I’m not sure that it gives us ‘lessons to be learned’ in general practice – the individual failings here were so pronounced and obvious that the real lesson is ‘if people don’t do their jobs properly, bad things can happen’.

 

Haringey’s Local Safeguarding board response, in the interests of fairness, is here  – and the incidents were two years ago, so they have had time to make some changes.

 

http://www.haringeylscb.org/haringey_lscb_s_response_to_the_scr_of_child_t-3.pdf

 

(I didn’t think it was great, to be honest, and it was very light on how they would prevent social workers wrongly going down the ‘child in need’ path when child protection is the real issue. Or that a strat meeting could so utterly misunderstand what the medics were saying.
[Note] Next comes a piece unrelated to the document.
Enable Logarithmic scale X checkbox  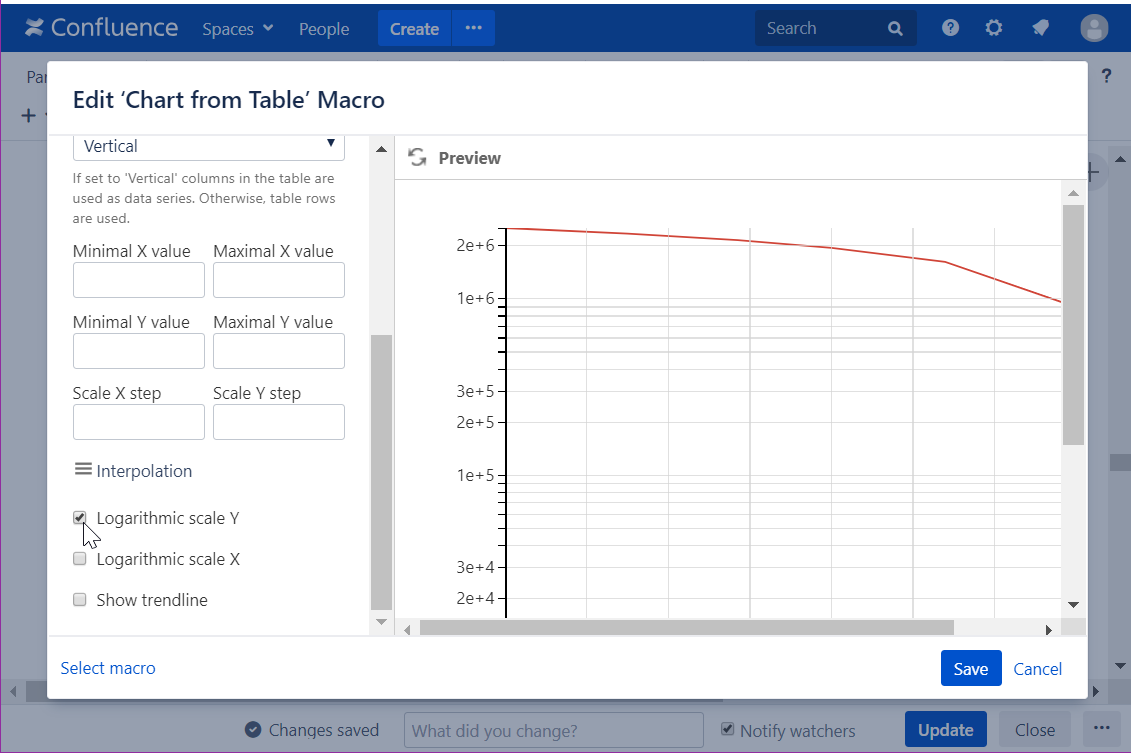pyautogui.click(x=80, y=559)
But at least there’s now a powerpoint strategy.  )

 

 

 

 

*For those who have made it thus far, Omphaloskepsis is ‘navel-gazing’ – it came into prominence during the Renaissance, when there was much debate about what a painter should do when painting the midriffs of Adam and Eve. Did they have belly buttons, or having never been in the womb, were they smooth?  If God made Man in his own image, does God have a belly button, or not? Because this was such a controversial issue, many such paintings just have hands or branches covering the vital area.